I have tried the example on Google Colab to generate the model. I then tried to run the test using a saved file (.h5
) on my local machine.
However I keep getting the following error:
ValueError: Layer #0 (named "sequential_1" in the current model) was found to correspond to layer sequential_1 in the save file. However the new layer sequential_1 expects 20 weights, but the saved weights have 12 elements.
I tried to run through the related portion of the codes but really failed to identify where the error was generating from.
The full traceback is:
Traceback (most recent call last):
File "./run_cedar.py", line 545, in
acc_thresh.append(load_and_check_model('./Weights/signet-cedar-full-xavier-001.h5'))

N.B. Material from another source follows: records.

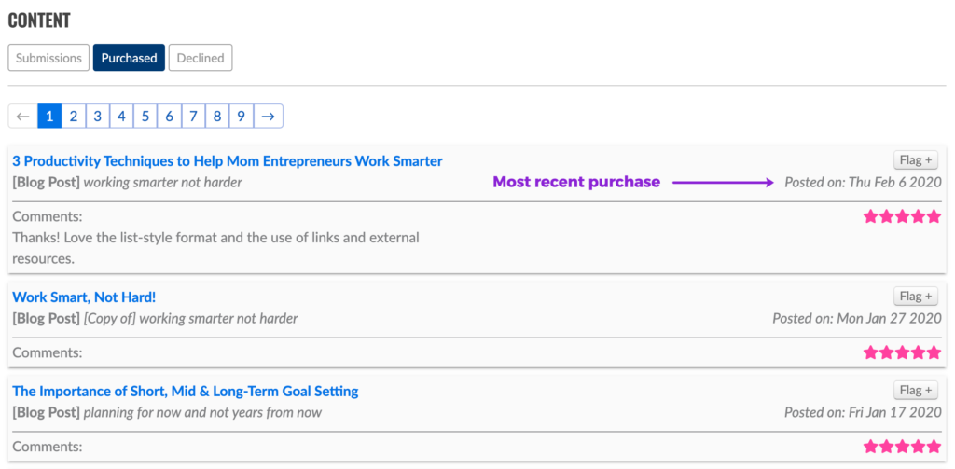The width and height of the screenshot is (955, 469).
Task: Click third star on Goal Setting post rating
Action: (903, 447)
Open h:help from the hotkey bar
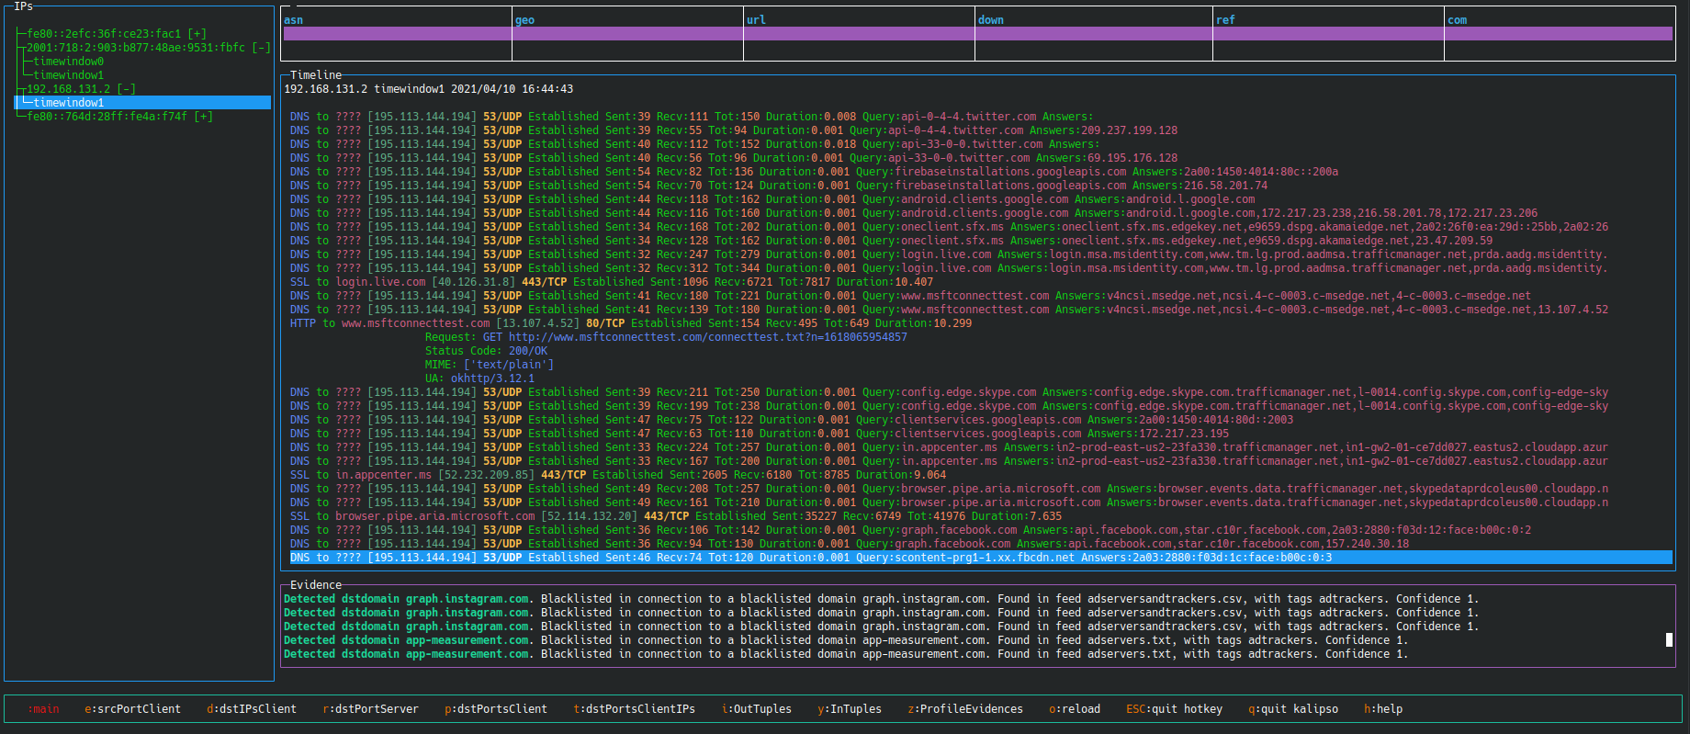The image size is (1690, 734). tap(1383, 709)
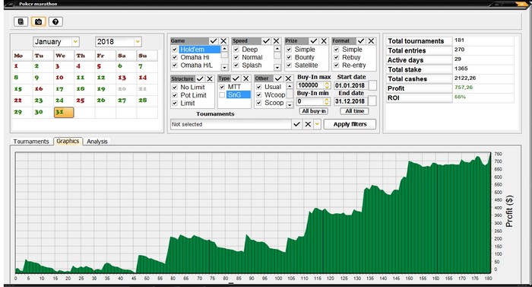Check all options in Other filter
Viewport: 532px width, 287px height.
(278, 78)
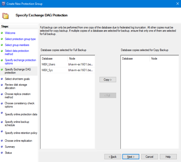Jump to Select data protection method step

coord(17,52)
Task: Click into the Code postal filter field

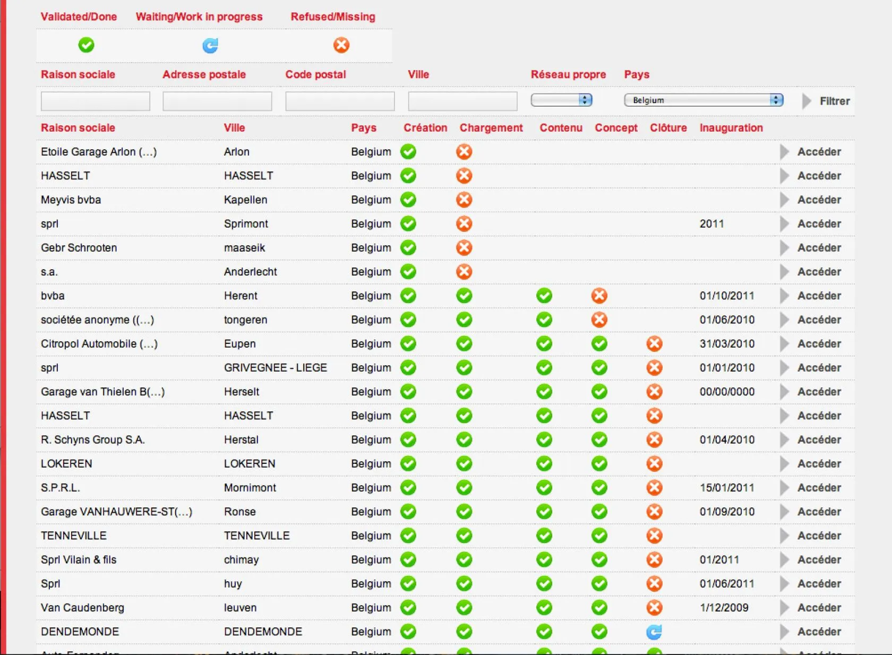Action: (x=340, y=101)
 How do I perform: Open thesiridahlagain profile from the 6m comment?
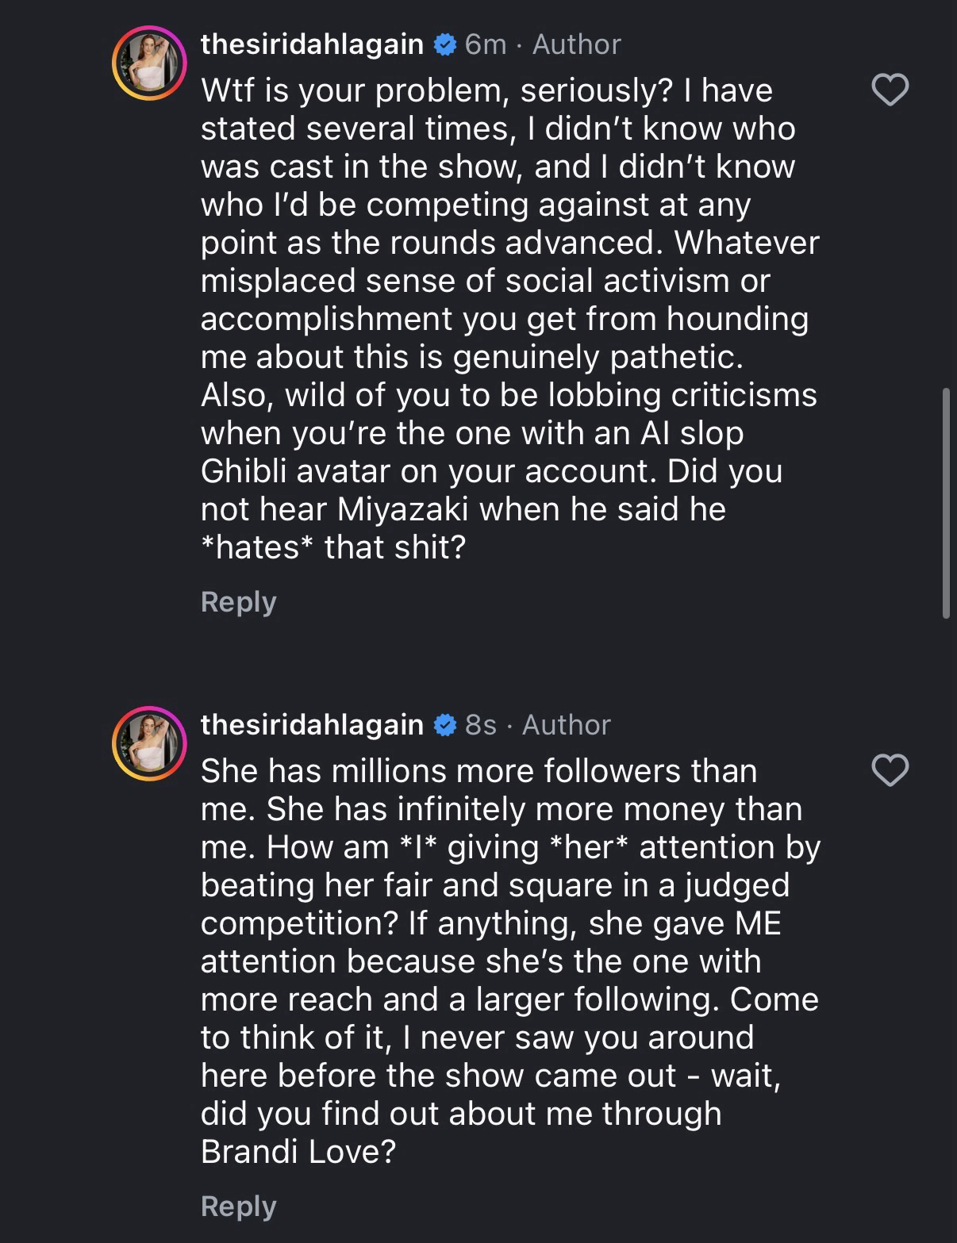(x=312, y=44)
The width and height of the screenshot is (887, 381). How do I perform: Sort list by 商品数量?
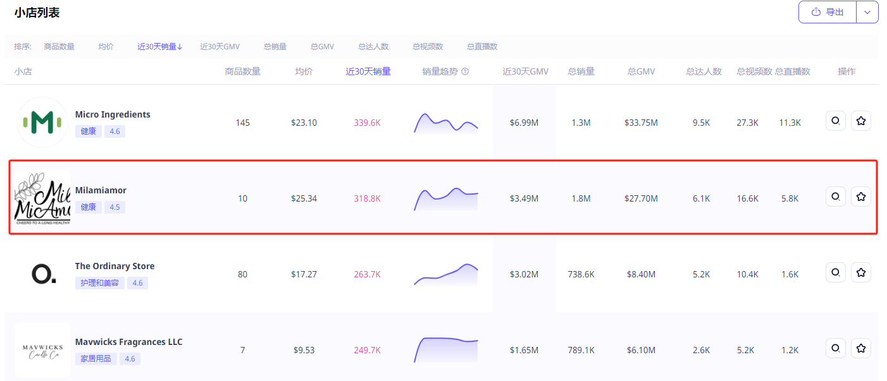[59, 47]
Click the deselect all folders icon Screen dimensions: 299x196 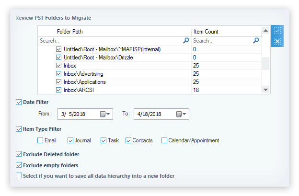[277, 42]
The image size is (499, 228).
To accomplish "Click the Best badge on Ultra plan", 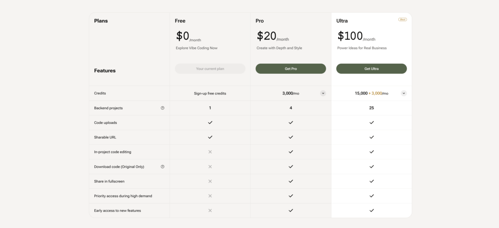I will (x=403, y=20).
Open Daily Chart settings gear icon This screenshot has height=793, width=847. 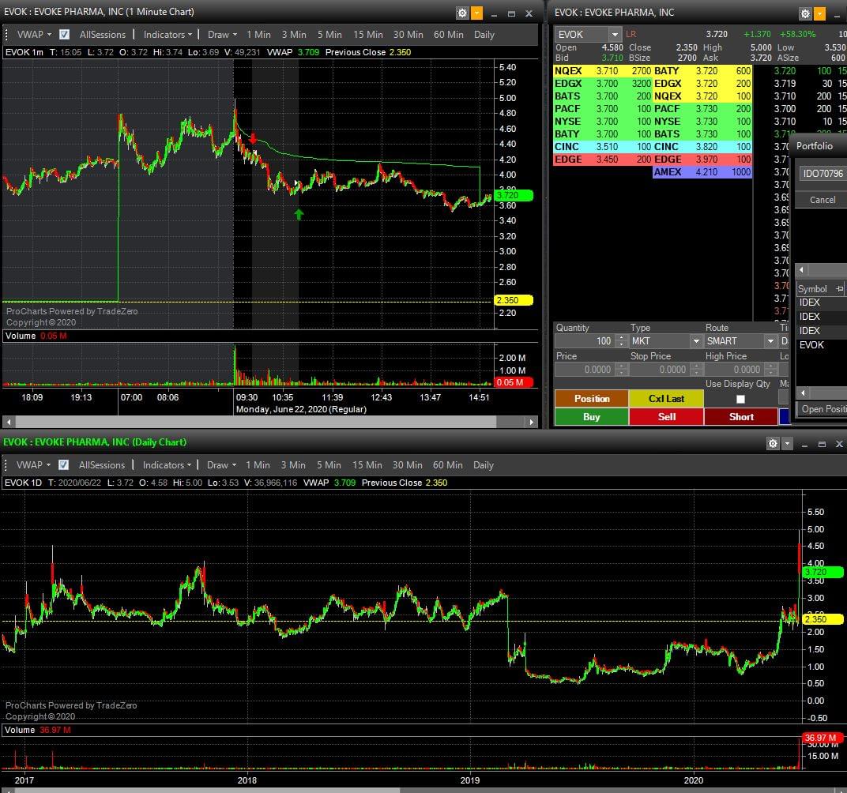coord(773,444)
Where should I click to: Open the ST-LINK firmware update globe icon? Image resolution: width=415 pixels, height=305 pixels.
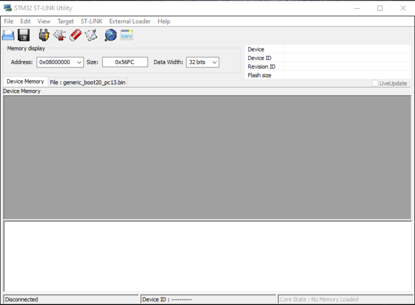click(110, 36)
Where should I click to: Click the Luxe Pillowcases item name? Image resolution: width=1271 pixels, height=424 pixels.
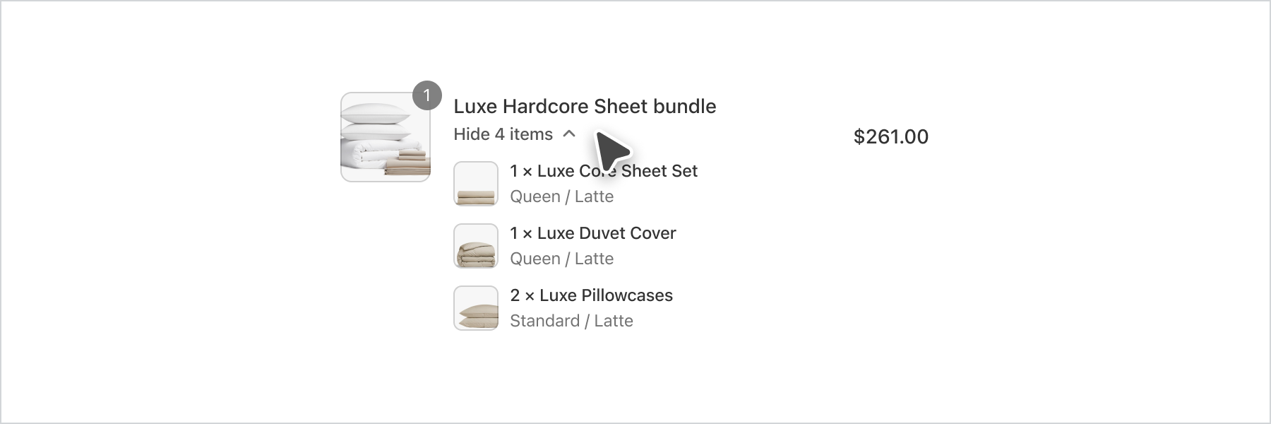(x=606, y=295)
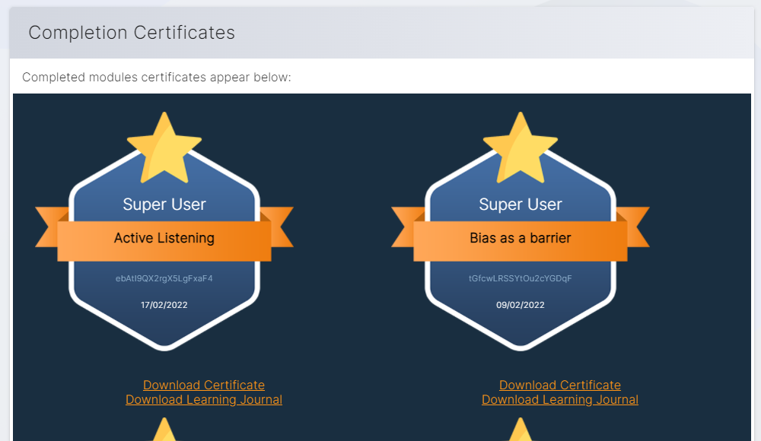Image resolution: width=761 pixels, height=441 pixels.
Task: Click the 17/02/2022 completion date
Action: tap(164, 305)
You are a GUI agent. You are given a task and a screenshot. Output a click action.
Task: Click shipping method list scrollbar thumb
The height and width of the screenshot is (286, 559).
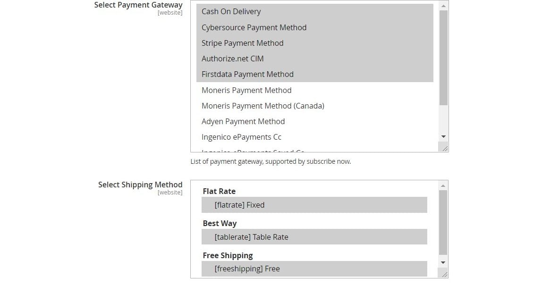point(443,223)
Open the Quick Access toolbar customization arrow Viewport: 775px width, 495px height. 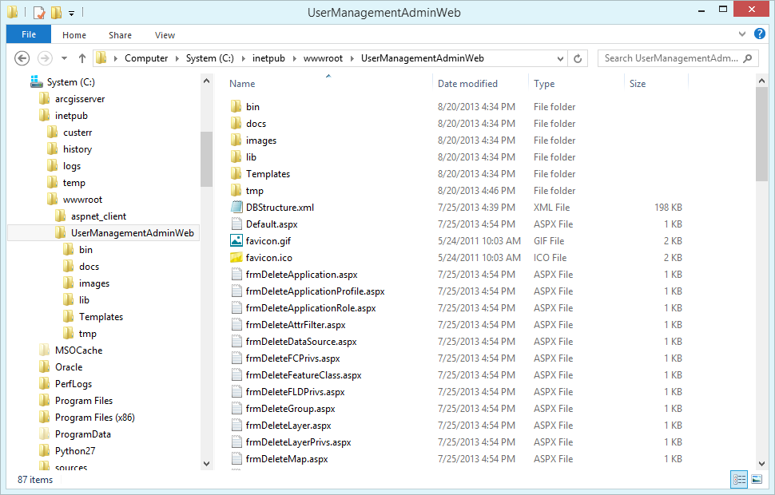tap(71, 12)
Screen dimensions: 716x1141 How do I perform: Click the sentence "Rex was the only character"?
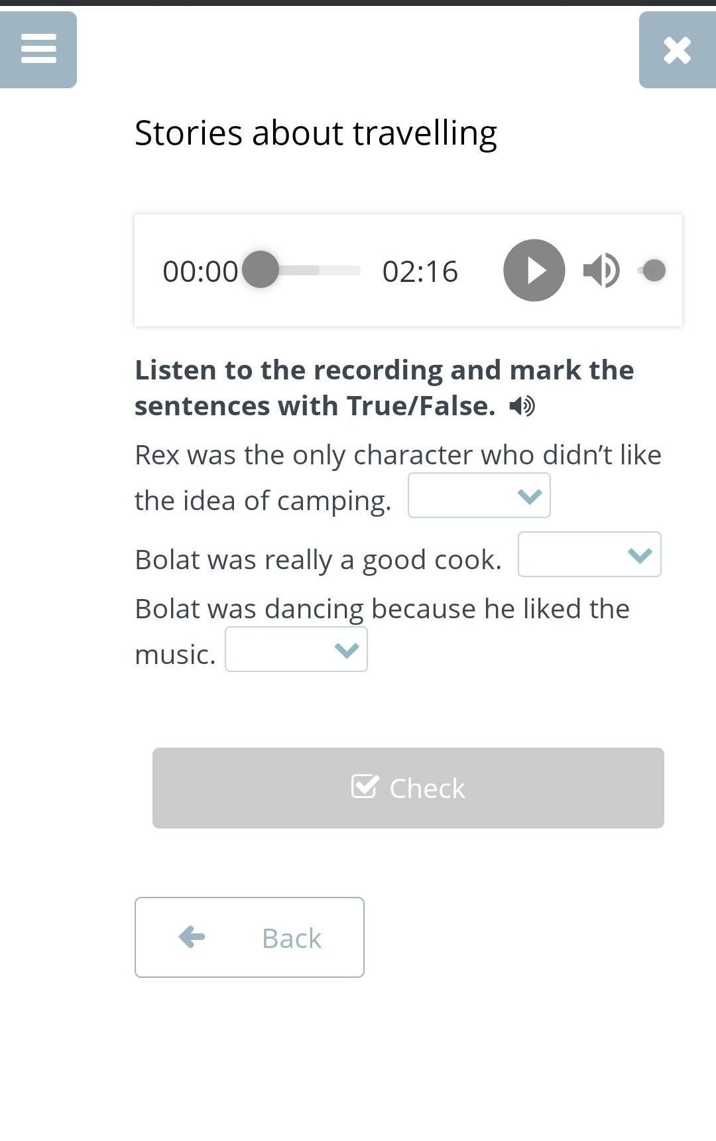coord(398,455)
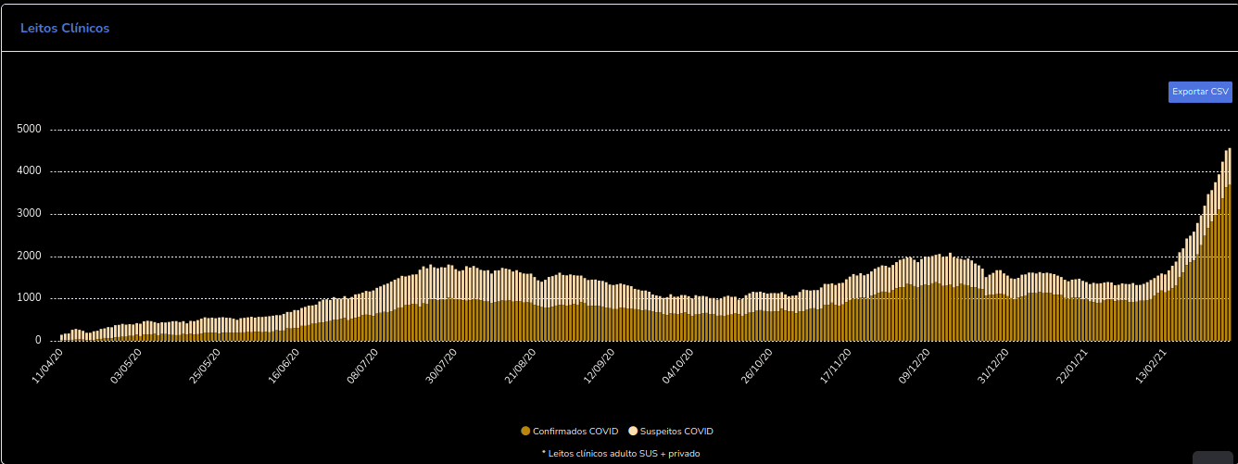The width and height of the screenshot is (1238, 464).
Task: Toggle the Suspeitos COVID legend label
Action: (676, 432)
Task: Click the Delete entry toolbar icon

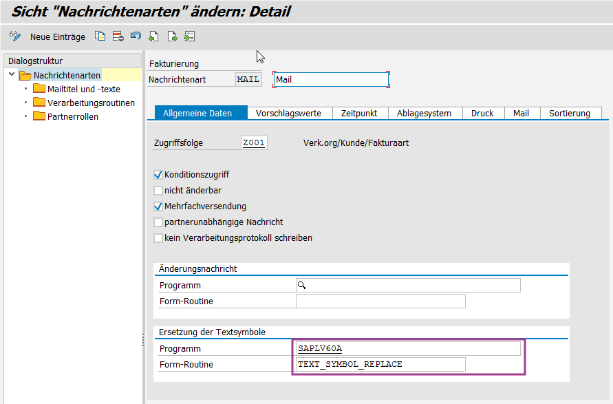Action: pyautogui.click(x=118, y=36)
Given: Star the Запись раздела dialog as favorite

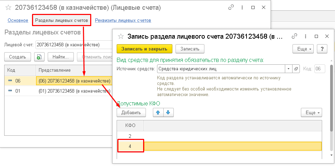Looking at the screenshot, I should (x=121, y=37).
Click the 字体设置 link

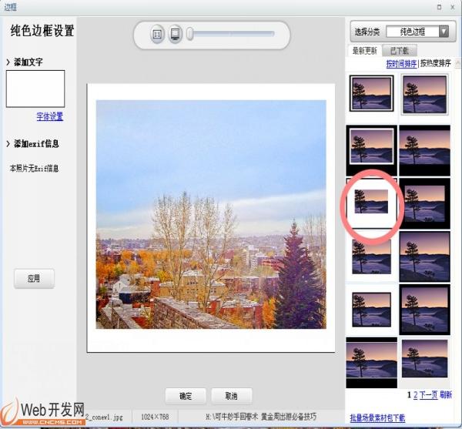[x=49, y=117]
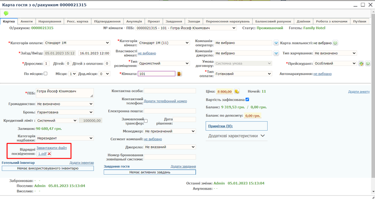The width and height of the screenshot is (375, 200).
Task: Uncheck the Вартість зафіксована checkbox
Action: (248, 99)
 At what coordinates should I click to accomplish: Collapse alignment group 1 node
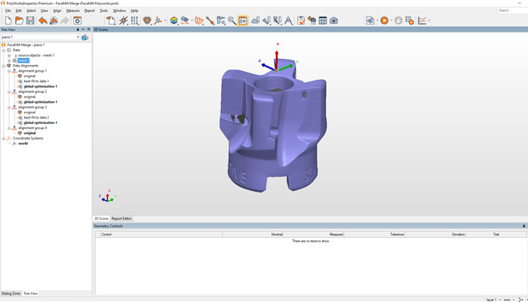9,71
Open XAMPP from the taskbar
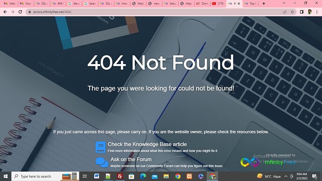The width and height of the screenshot is (322, 181). (189, 176)
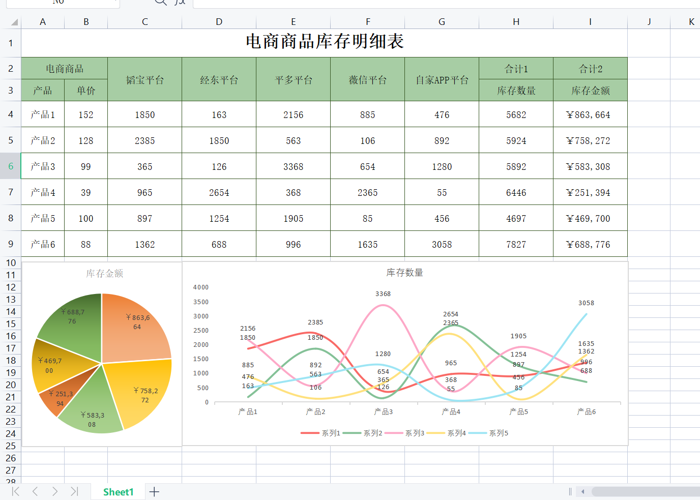700x500 pixels.
Task: Jump to last sheet using navigation icon
Action: (x=75, y=491)
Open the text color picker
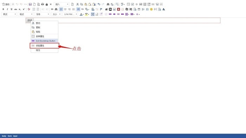 82,14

File "./run_cedar.py", line 518, in load_and_check_model
model.load_weights(weight)
File "/Library/Frameworks/Python.framework/Versions/3.6/lib/python3.6/site-packages/tensorflow/python/keras/_impl/keras/engine/topology.py", line 1107, in load_weights
load_weights_from_hdf5_group(f, self.layers)
File "/Library/Frameworks/Python.framework/Versions/3.6/lib/python3.6/site-packages/tensorflow/python/keras/_impl/keras/engine/topology.py", line 1514, in load_weights_from_hdf5_group
str(len(weight_values)) + ' elements.')
ValueError: Layer #0 (named "sequential_1" in the current model) was found to correspond to layer sequential_1 in the save file. However the new layer sequential_1 expects 20 weights, but the saved weights have 12 elements.
Could you guide me as to where the error might be coming from?
PS. Another thing that I came across was that after the end of the epoch 6 (run on Colab), the loss was coming to nan.